| RECORDS FOR THE TASK |
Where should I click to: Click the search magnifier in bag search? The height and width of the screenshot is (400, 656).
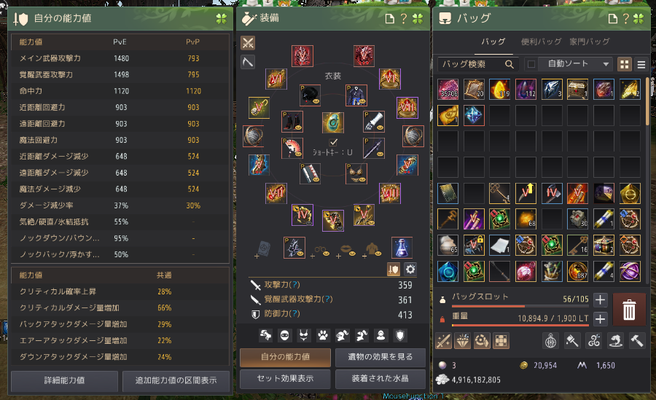[509, 64]
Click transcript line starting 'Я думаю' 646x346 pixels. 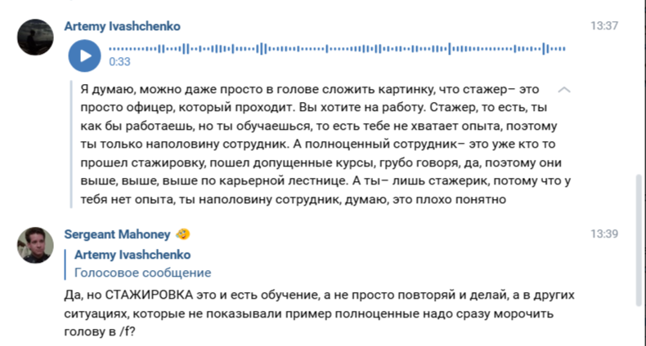coord(311,88)
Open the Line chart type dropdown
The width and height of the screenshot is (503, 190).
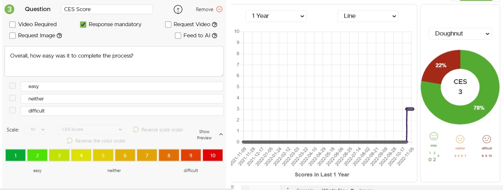368,16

| AIM OF THE EXERCISE |
The expected output is an exact copy of the lines from the one holding "Open the Line chart type dropdown" through the last line of the listing above, with the pictures omitted.

| ANSWER FOR THIS EXERCISE |
Open the Line chart type dropdown
The width and height of the screenshot is (503, 190).
368,16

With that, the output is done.